### Required action
The entries below need to be transcribed exactly, without their images.

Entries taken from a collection

%%

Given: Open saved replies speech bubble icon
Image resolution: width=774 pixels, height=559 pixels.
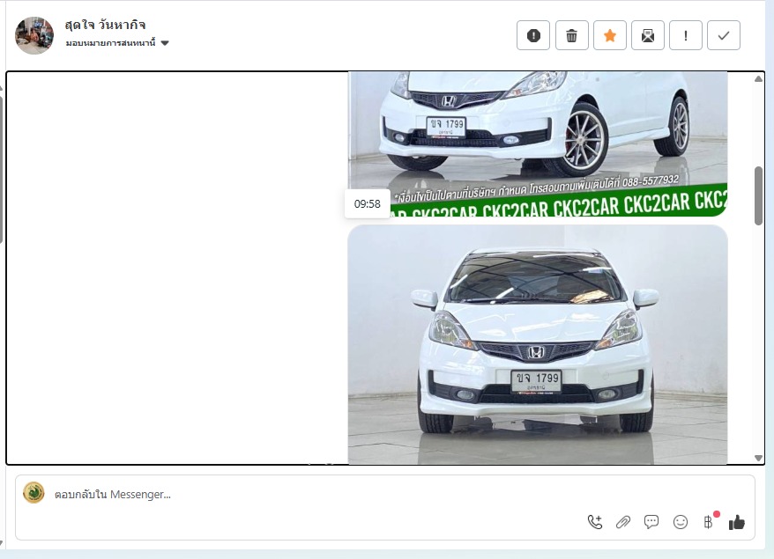Looking at the screenshot, I should 651,522.
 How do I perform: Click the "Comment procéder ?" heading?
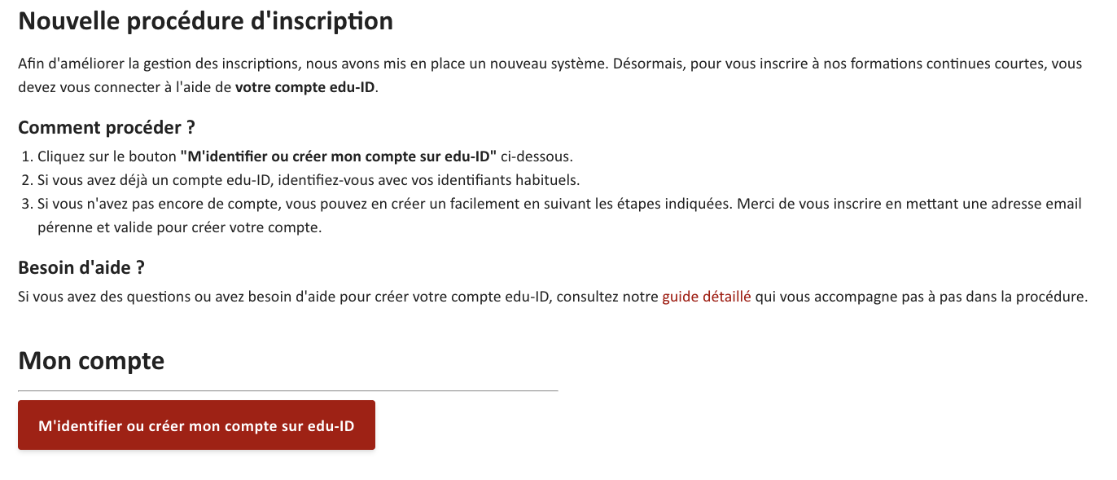[107, 128]
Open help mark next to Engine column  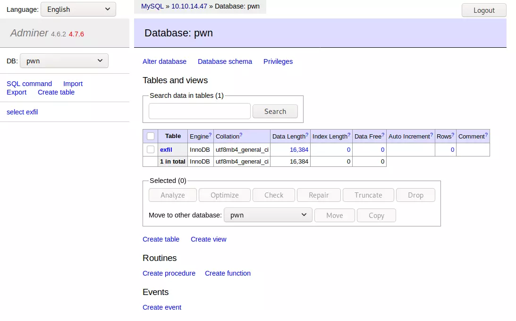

%%

### Written answer
Given: Open saved replies speech bubble icon
Image resolution: width=774 pixels, height=559 pixels.
Looking at the screenshot, I should 651,522.
 How do I perform: Click the "Comment procéder ?" heading?
[107, 128]
Open help mark next to Engine column  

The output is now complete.